Y esto es así porque, afortunadamente, el juego es duro. Muy duro. Porque es suficientemente difícil como para plantear bosses que retuerzan las normas cada vez de una manera diferente (contraatacando de manera fulminante y salvaje cada vez que usas magias, por poner un ejemplo) y que limpien el suelo con tu cara si te limitas a atacar y curarte como un novato, pero sobre todo porque cualquier enemigo de campo puede hacerte un traje si bajas la guardia. Bravely Default 2 está tan orgulloso de su combate, muestra tanta fe en el sistema que ha construido y en esa idea genial que sigue siendo el sistema de Brave y Default (para los nuevos, la posibilidad de tomar prestados turnos del futuro o irlos almacenando mientras nos defendemos), que nuevamente cae en la repetición obsesiva: es cierto que los combates no son aleatorios y que por tanto hablar de una tasa de encuentros no sería preciso del todo, pero también que es casi imposible avanzar tres metros en una mazmorra sin toparte de bruces con seis diablillos o cuatro caballeros no muertos. Y si funciona, si no resulta agobiante, es porque cada uno es un desafío. Lo peor que puede pasarle a un juego que insiste tanto en el combate es convertirlo en un mero trámite, y por eso habíamos quedado en hablar de una cara, pero también de una cruz.

◆ ENTRADAS EXTRAÍDAS:
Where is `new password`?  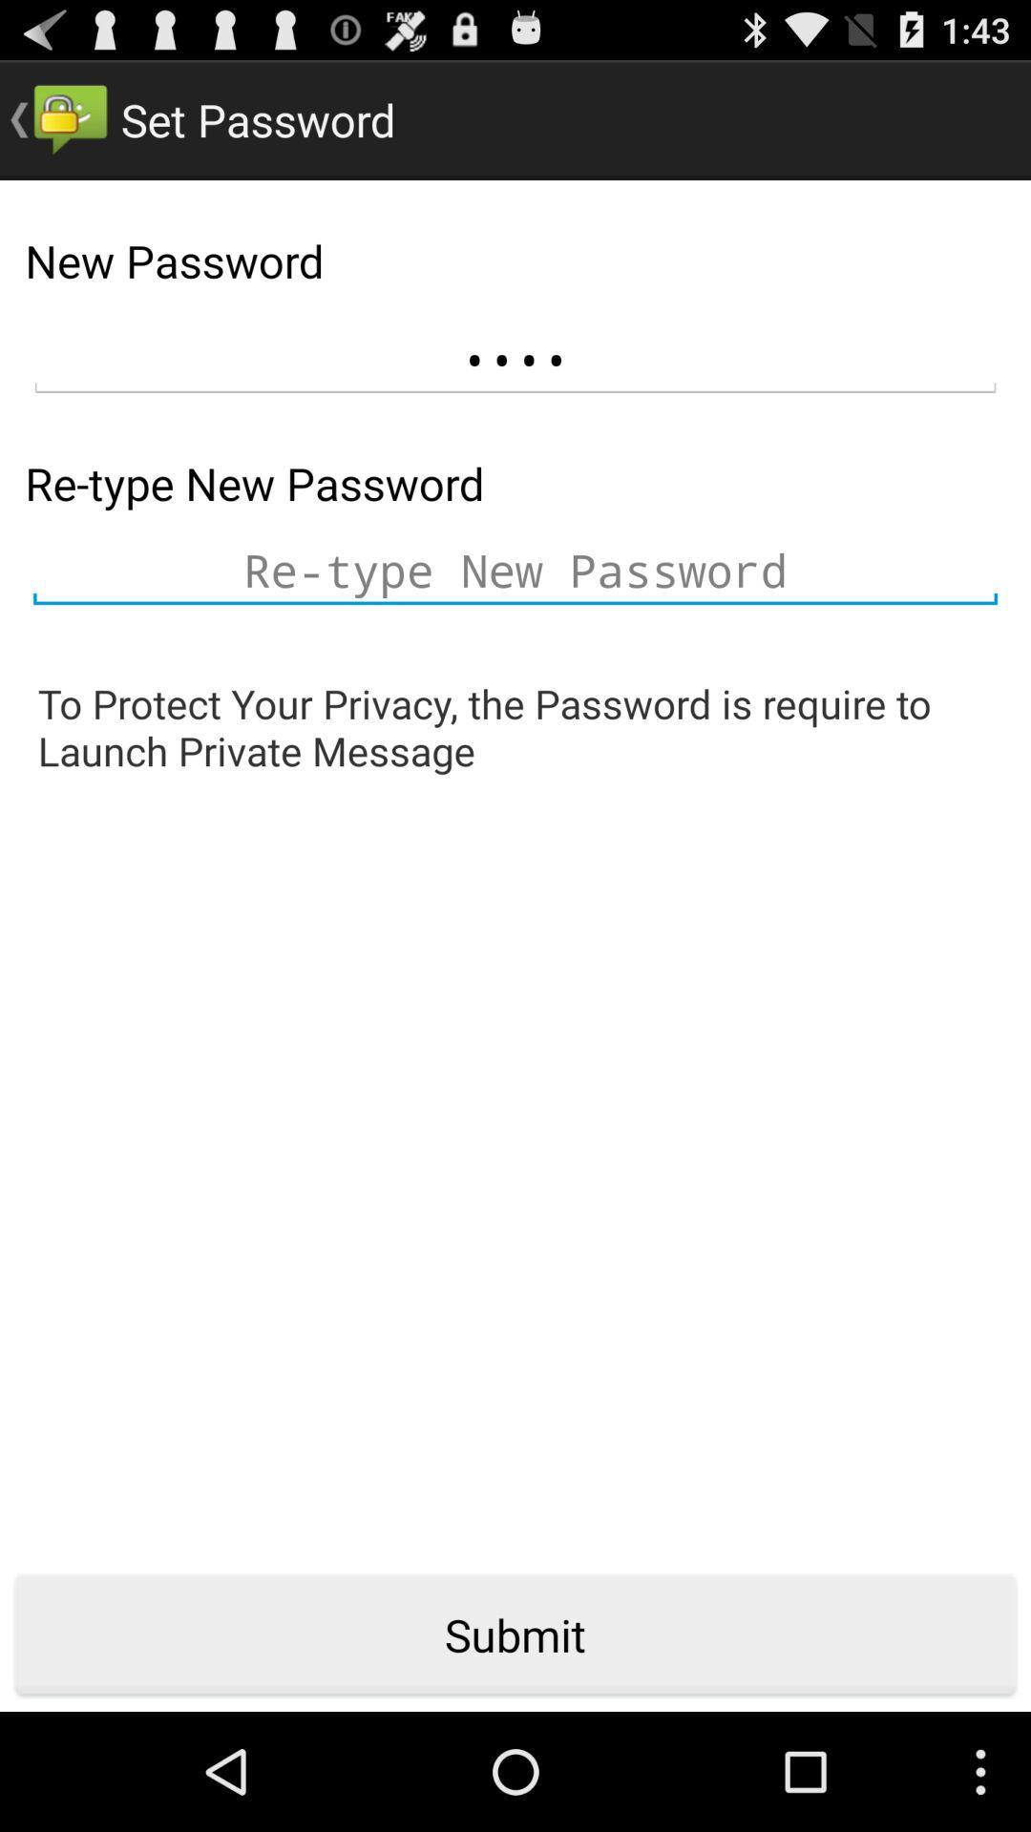
new password is located at coordinates (515, 569).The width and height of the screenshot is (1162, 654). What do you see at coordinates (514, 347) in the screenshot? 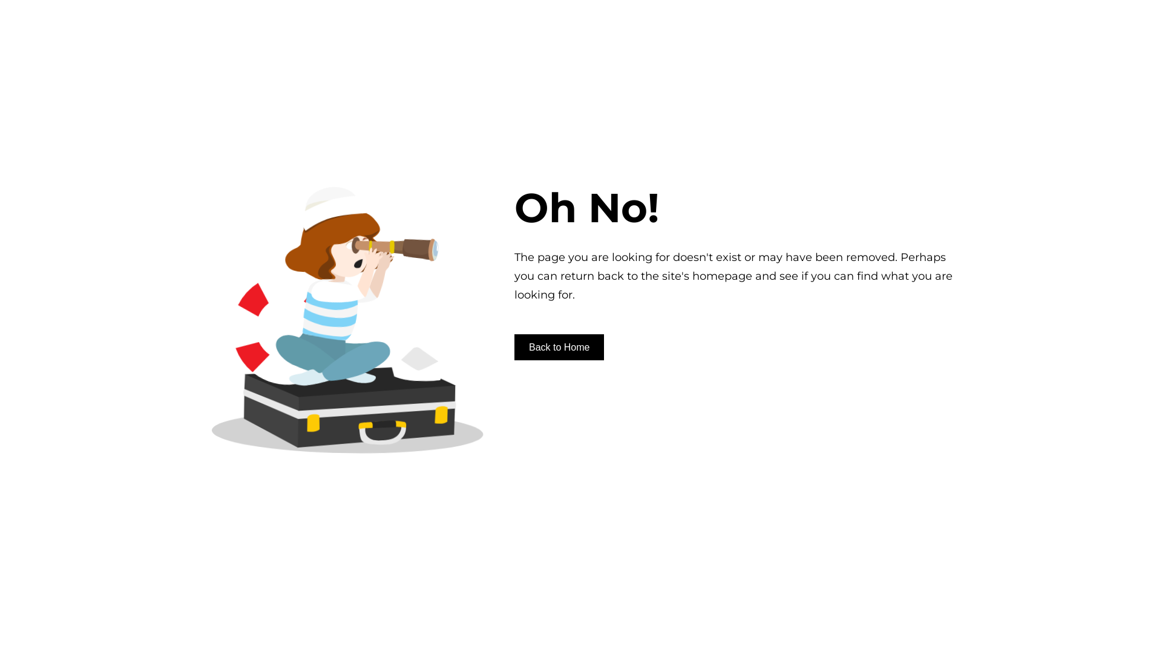
I see `'Back to Home'` at bounding box center [514, 347]. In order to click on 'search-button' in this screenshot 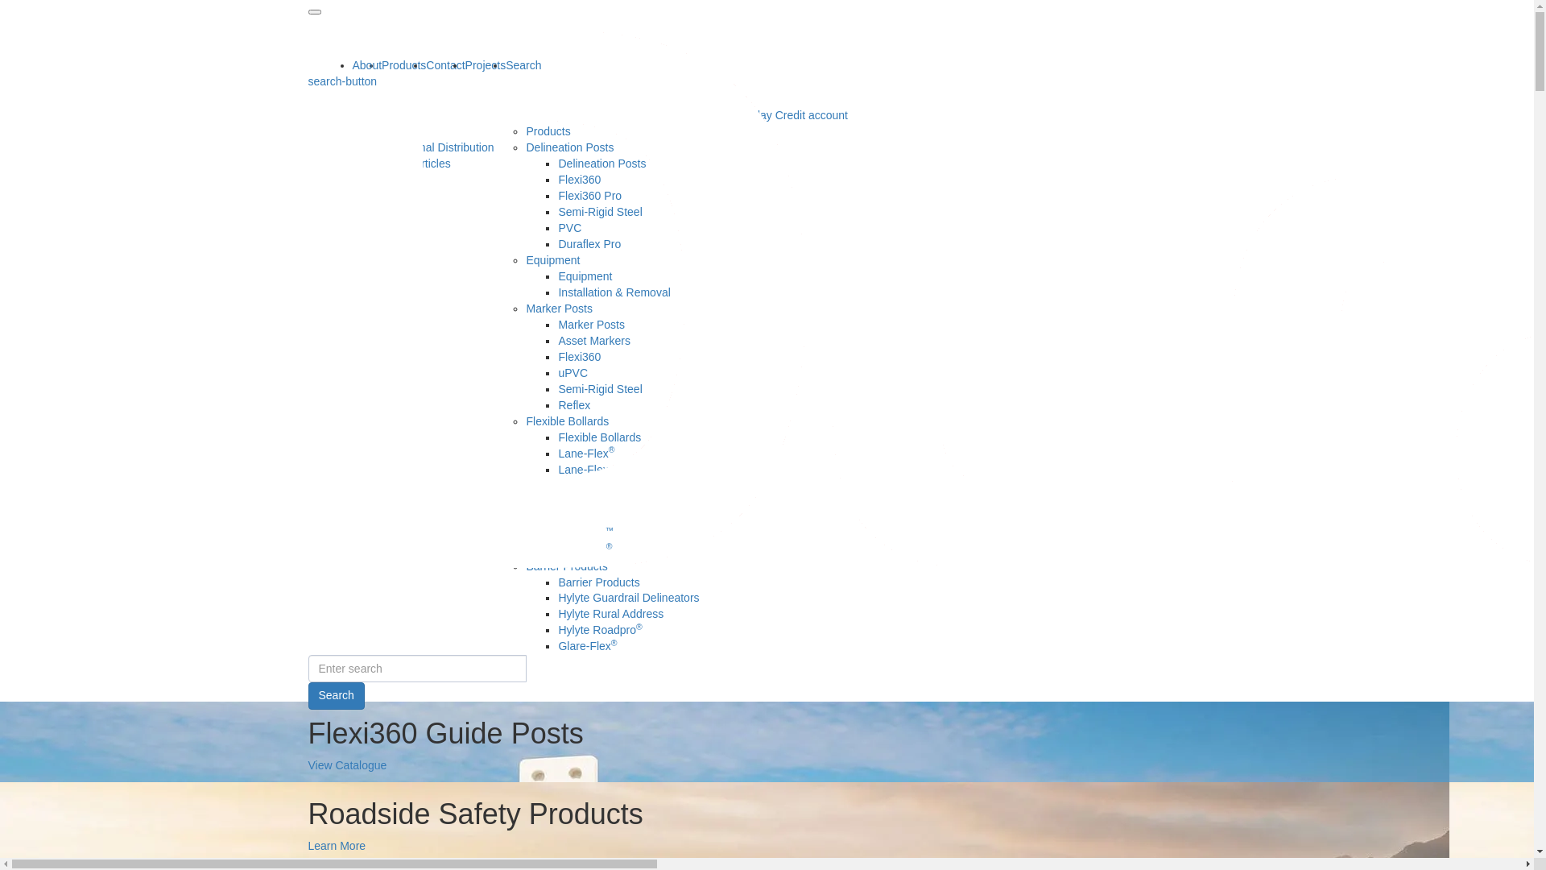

◆ TU TAREA: Continúa el texto sobre el combate de Bravely Default 2 a partir de su última frase.

◆ RESPUESTA:
Y es que esto no siempre es así, porque Bravely Default 2 no siempre resulta tan elegante en su dificultad: también hay muros de nivel de toda la vida, y larguísimas sesiones de grindeo que nos obligarán a repetir una y otra vez encuentros contra enemigos más débiles si es que queremos continuar avanzando. El juego lo sabe, lo abraza y no se avergüenza, y de ahí sus coqueteos con el idle game, otra seña de identidad de una franquicia que nunca ha negado lo que tiene de hoja de cálculo; de ahí ese sistema de expediciones que nos permite hacernos con potenciadores de experiencia con la consola en reposo, o la posibilidad no solo de multiplicar la velocidad de los combates por cuatro, sino de almacenar cadenas de acciones para los personajes que puedan repetirse pulsando un solo botón. Que el juego incorpore todas estas soluciones es sin duda una buena noticia, una decisión excelente y un guiño hacia su propia usabilidad, pero también el síntoma inequívoco de quien sabe que tiene un problema. Y es una pena. Es amargo que un juego diseñado con tanto mimo y que un conjunto de sistemas pensados para prestarles tanta atención caigan de manera deliberada en la rutina, en el picar piedra y en la partida perezosa compartida con lo que sea que estén echando en la tele hasta que nos saquemos el nivel doce. En el trabajo, en definitiva.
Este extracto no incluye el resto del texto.